This contest suggests that innovation design contests might be useful for improving health. We define innovation design contests as open contests that solicit finished solutions to design problems and then award prizes to finalists based on predetermined criteria.3 This prize structure and requirement to submit a creative solution is largely what distinguishes innovation contests from crowdsourcing models in general.4 Innovation design contests have been used by public, non-profit and private organisations to shape health campaigns targeting issues ranging from cardiac arrest to cancer.5 6 Innovation design contests are also being used with greater frequency.7 Between 2010 and 2013, the number of innovation design contests organised by the USA government increased by over 250%.3 Such rapid growth has largely been driven by advances in information technology that now enable organisations to more widely promote contests and interact with potential contest entrants worldwide.8
Despite increased interest, recent queries of the Cochrane Database of Reviews (http://www.cochranelibrary.com/) and the Centre for Reviews and Dissemination (https://www.york.ac.uk/crd/) indicate that there have been few systematic reviews formally evaluating the process and outcomes of health-focused innovation design contests. Such reviews are necessary for understanding when and how to implement innovation design contests for health. We undertook a systematic review of studies evaluating the effectiveness and cost of health-focused innovation design contests.
Search strategy and selection criteria
On the basis of the PRISMA checklist9 and Cochrane guidance,10 a search algorithm was used in eight electronic databases: Pubmed, CINAHL, Embase, Web of Science, PsycINFO, the Cochrane Library, Conference Papers Index and Dissertations & Theses Global (ProQuest). The search algorithm included the following categories: (1) health, (2) contest and (3) design. The full list of search terms is presented as supplemental data (online supplementary file 1). Databases were electronically searched 11 March 2016 without date restrictions. After articles outside of the study scope had been excluded, bibliographies of relevant articles identified from the electronic search were manually reviewed by an individual in order to identify additional pertinent studies.
Supplementary file 1
Inclusion criteria were defined prior to the study in a protocol registered on PROSPERO, an international prospective register of systematic reviews (42016038107). Articles were included if they reported on a contest that focused on improving health, required participants to submit a finished design solution, contained a prize structure and had sufficiently detailed methods. After duplicate articles were removed, screening proceeded in two stages (figure 1). First, one individual reviewed the abstract and title of each article according to the criteria mentioned above. A full-text review was then conducted with two individuals independently evaluating each article. Disagreements on whether to include a full-text article were resolved by a third individual. Non-English articles were excluded during the full-text screening phase.
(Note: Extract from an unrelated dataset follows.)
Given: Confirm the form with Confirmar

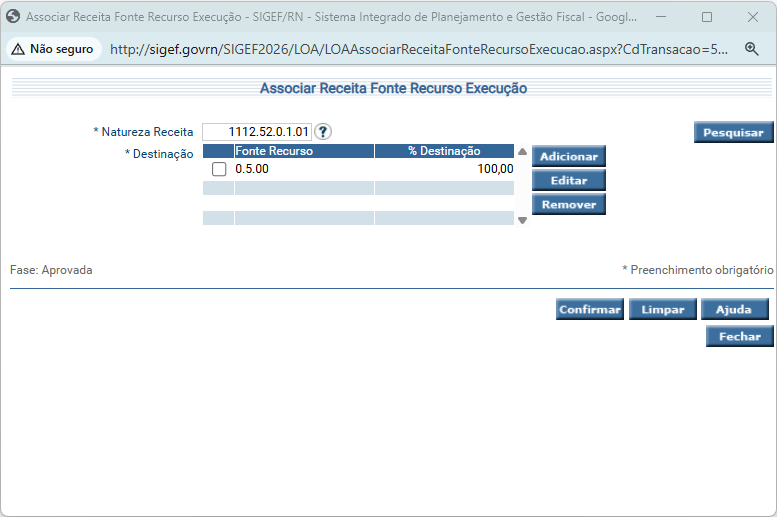Looking at the screenshot, I should (590, 310).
The following data fields were independently double extracted by two individuals: citation information, study setting, target population, task assigned to contest entrants, health condition or behaviour of interest, type of contest submission, type of contest prizes, number of submissions, funding source, judging process, contest engagement metrics, evaluation outcomes of contest submission finalists and evaluation outcomes of innovation design contests among contest observers and entrants. We also extracted data on whether contest organisers were focused on the process of community engagement or the contest finalist’s efficacy. Decisions regarding classification of contests as process or outcome oriented were guided by Goldhammer’s report on design contests in the public sector.3
Study quality assessment
Study quality was independently assessed by two individuals for all articles that reported health-related outcome evaluations of (1) contest submission finalists or (2) the innovation design contest itself as a tool to increase engagement.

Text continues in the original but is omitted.